Department of Obstetrics and Gynecology, Kobe University Graduate School of Medicine, Kobe 650-0017, Japan

Address all correspondence and requests for reprints to: Takeshi Maruo, M.D., Department of Obstetrics and Gynecology, Kobe University Graduate School of Medicine, Kobe 650-0017, Japan. E-mail: . maruo{at}kobe-u.ac.jp

Abstract

p53 protein, a tumor suppressor gene product, has been reported to play a crucial role in suppressing the growth of a variety of cancer cells. However, little information is currently available regarding the content of p53 protein in human leiomyomas. The present study was conducted to elucidate the p53 protein content in human leiomyomas and its regulation by sex steroid hormones. The content of p53 protein in leiomyomas was examined by immunohistochemical staining and Western blot analysis in comparison with that in the adjacent normal myometrium or leiomyoma specimens from GnRH agonist-treated patients. In addition, isolated human leiomyoma cells were subcultured in phenol red-free DMEM supplemented with 10% FBS for 120 h and then stepped down to serum-free conditions for an additional 72 h in the absence or presence of 17ß-estradiol (E2; 10 ng/ml), progesterone (P4; 100 ng/ml), or E2 (10 ng/ml) plus P4 (100 ng/ml). The effects of sex steroids on p53 protein content in cultured leiomyoma cells were also assessed by Western immunoblot analysis. Immunohistochemical staining and Western blot analysis revealed that p53 protein content was highest in leiomyomas treated with GnRH agonist for 16 wk, lower in leiomyomas in the secretory, P4-dominated phase, and lowest in leiomyomas in the proliferative, E2-dominated phase of the menstrual cycle. There was no difference in p53 content between leiomyomas and the adjacent normal myometrium. Western blot analysis of cultured leiomyoma cell extracts revealed that E2 treatment significantly decreased p53 protein content compared with the control cultures, whereas either P4 treatment or combined treatment with E2 and P4 did not affect p53 protein content in cultured leiomyoma cells. The concentrations of sex steroid hormones used were within the physiological tissue concentrations in leiomyomas and myometrium described earlier. The present study suggests that E2 down-regulates p53 protein content, whereas P4 is ineffective in those cells. The E2-induced decrease in p53 protein content in leiomyoma cells leads us to propose that E2 may regulate human leiomyoma growth in part by down-regulating p53 tumor suppressor protein content in those cells.

THE GROWTH OF uterine leiomyoma is regulated by ovarian sex steroid hormones (1, 2) mediated in part by local growth factors such as IGF-I (3) and epidermal growth factor (4).

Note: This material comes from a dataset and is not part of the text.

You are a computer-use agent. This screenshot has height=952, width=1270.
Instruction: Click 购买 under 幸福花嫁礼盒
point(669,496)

It grows during the reproductive years and regresses after menopause (1, 2). Furthermore, treatment with GnRH agonist, which reduces ovarian steroid hormone concentrations, leads to a reduction in the size of leiomyomas; however, regrowth of leiomyomas occurs after therapy with GnRH agonist is discontinued (5). These observations suggest that ovarian sex steroid hormones play a vital role in regulating the growth of human leiomyomas.

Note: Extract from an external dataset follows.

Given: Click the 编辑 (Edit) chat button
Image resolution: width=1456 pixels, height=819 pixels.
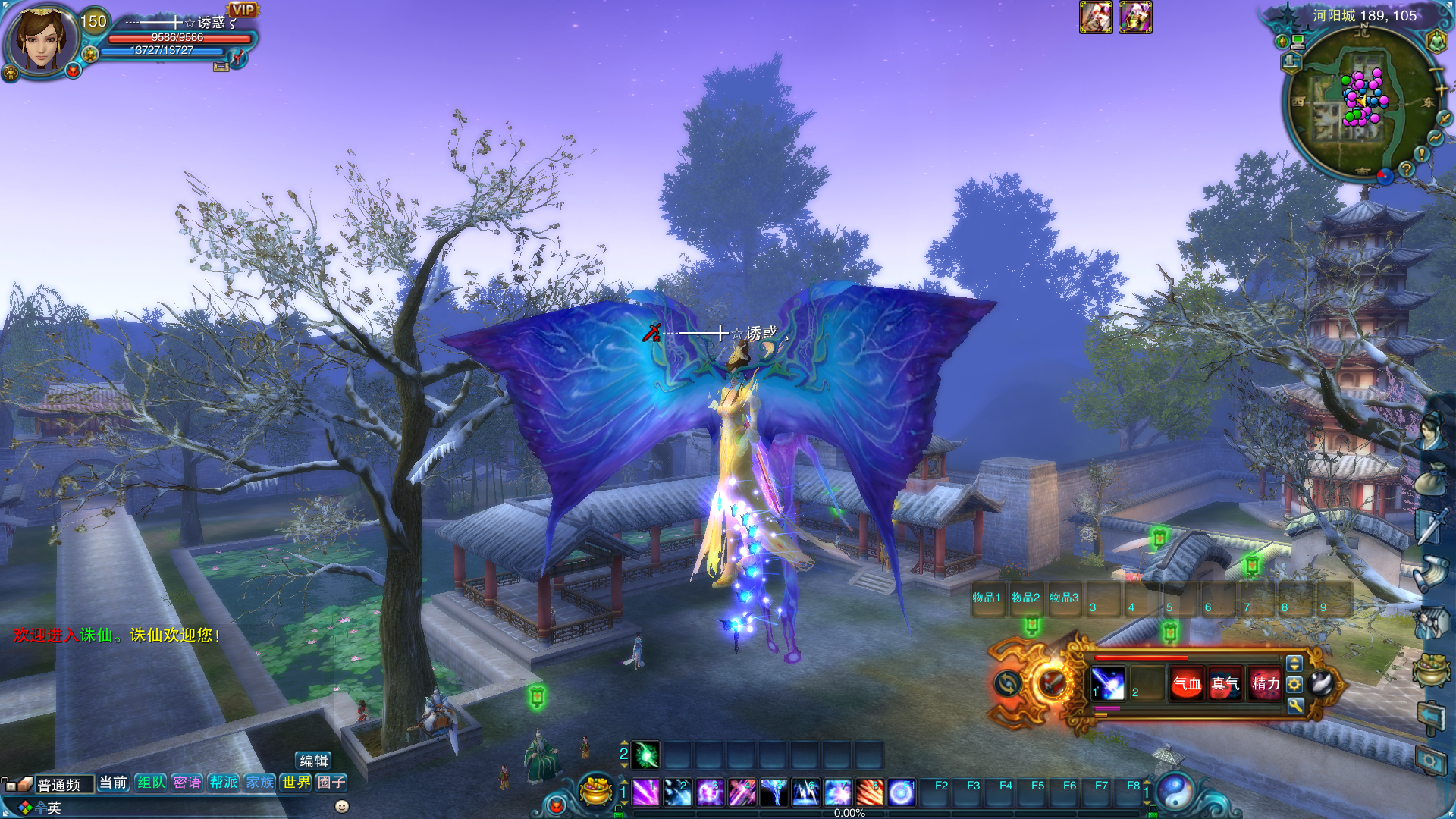Looking at the screenshot, I should 313,761.
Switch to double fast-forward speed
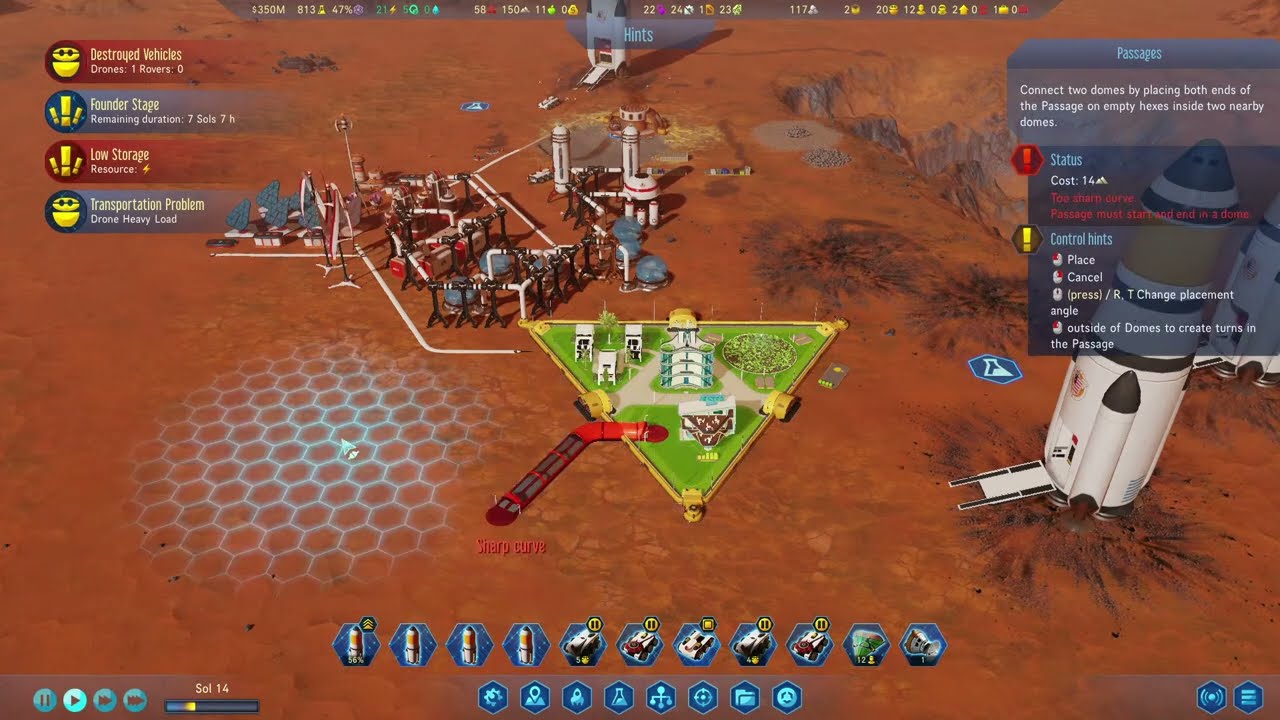 point(105,700)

The progression of the neoplastic state is influenced by deregulation of oncogenes or inactivation of tumor suppressors (6). Our previous studies have demonstrated the increased expression of Bcl-2 protein, an apoptosis-inhibiting gene product, in uterine leiomyoma relative to the adjacent normal myometrium in the same individual uterus and its up-regulation by progesterone (P4) in cultured leiomyoma cells (7). We have also noted that treatment with either P4 or 17ß-estradiol (E2) increased proliferating cell nuclear antigen expression in cultured leiomyoma cells (8). Although sex steroid hormones have been shown to regulate protooncogenes (7, 9), little is known concerning the effects of sex steroids on p53 protein in uterine leiomyoma cells. Thus, in the present study we investigated how sex steroids regulate p53 protein content in uterine leiomyoma cells, and how an agent used in the medical treatment of leiomyomas, such as GnRH agonist, affects the content of p53 protein in human leiomyomas.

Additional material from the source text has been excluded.